Segment Start: Stored data

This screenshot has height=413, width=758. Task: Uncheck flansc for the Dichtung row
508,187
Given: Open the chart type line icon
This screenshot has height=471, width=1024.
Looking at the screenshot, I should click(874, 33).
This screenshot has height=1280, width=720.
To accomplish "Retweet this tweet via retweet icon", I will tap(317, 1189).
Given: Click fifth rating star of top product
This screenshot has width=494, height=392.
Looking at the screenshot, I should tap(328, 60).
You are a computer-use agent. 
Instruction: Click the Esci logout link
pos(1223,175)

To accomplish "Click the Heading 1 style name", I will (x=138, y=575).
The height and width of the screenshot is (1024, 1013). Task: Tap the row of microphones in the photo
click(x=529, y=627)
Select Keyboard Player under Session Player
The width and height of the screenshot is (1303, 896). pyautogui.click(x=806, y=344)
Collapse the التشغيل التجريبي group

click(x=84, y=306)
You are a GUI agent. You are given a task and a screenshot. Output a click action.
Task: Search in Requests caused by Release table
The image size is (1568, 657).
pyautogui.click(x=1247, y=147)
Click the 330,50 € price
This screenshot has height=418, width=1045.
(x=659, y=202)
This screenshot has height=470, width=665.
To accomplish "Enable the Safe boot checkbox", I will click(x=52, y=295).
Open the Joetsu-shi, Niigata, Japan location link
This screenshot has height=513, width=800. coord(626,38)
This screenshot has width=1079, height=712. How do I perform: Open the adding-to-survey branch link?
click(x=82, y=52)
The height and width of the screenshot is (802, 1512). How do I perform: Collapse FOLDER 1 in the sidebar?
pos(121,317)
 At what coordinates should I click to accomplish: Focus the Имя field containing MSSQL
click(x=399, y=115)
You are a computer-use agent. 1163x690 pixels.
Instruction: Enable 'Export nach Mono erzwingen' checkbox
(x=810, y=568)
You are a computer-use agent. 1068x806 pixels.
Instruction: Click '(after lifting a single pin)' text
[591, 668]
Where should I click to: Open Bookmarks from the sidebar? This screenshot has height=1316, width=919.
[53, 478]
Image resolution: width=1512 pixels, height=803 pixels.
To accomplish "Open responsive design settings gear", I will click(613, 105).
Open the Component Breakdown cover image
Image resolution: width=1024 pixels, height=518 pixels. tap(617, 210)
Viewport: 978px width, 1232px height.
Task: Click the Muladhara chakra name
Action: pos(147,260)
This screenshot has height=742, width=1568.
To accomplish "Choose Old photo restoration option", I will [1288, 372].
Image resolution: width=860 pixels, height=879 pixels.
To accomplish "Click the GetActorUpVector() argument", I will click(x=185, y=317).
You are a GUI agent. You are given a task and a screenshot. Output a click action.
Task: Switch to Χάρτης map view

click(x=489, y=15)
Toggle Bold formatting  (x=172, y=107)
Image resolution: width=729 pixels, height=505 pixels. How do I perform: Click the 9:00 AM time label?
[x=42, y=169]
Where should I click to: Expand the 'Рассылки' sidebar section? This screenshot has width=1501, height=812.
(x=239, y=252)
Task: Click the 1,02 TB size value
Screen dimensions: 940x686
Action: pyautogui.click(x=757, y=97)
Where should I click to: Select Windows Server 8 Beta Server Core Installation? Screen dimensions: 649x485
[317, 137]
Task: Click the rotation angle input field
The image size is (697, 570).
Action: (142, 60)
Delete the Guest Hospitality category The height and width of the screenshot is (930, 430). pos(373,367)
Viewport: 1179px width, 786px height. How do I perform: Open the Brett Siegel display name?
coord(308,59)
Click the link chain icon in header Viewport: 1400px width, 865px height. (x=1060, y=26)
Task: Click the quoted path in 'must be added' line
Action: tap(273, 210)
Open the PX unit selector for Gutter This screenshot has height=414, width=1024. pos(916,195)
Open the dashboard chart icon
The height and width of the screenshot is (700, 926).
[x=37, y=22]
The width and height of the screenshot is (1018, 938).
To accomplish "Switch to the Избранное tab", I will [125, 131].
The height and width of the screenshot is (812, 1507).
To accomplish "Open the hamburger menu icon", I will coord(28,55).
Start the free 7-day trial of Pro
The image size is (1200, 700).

Segment End: Stored data

→ Exercise directions
Repeat precisely the lines of the data starting at the one containing "Task: Click the rotation angle input field", last line included.

→ Expected answer
Task: Click the rotation angle input field
The image size is (697, 570).
Action: (142, 60)
Delete the Guest Hospitality category The height and width of the screenshot is (930, 430). pos(373,367)
Viewport: 1179px width, 786px height. How do I perform: Open the Brett Siegel display name?
coord(308,59)
Click the link chain icon in header Viewport: 1400px width, 865px height. (x=1060, y=26)
Task: Click the quoted path in 'must be added' line
Action: tap(273, 210)
Open the PX unit selector for Gutter This screenshot has height=414, width=1024. pos(916,195)
Open the dashboard chart icon
The height and width of the screenshot is (700, 926).
[x=37, y=22]
The width and height of the screenshot is (1018, 938).
To accomplish "Switch to the Избранное tab", I will [125, 131].
The height and width of the screenshot is (812, 1507).
To accomplish "Open the hamburger menu icon", I will coord(28,55).
Start the free 7-day trial of Pro
The image size is (1200, 700).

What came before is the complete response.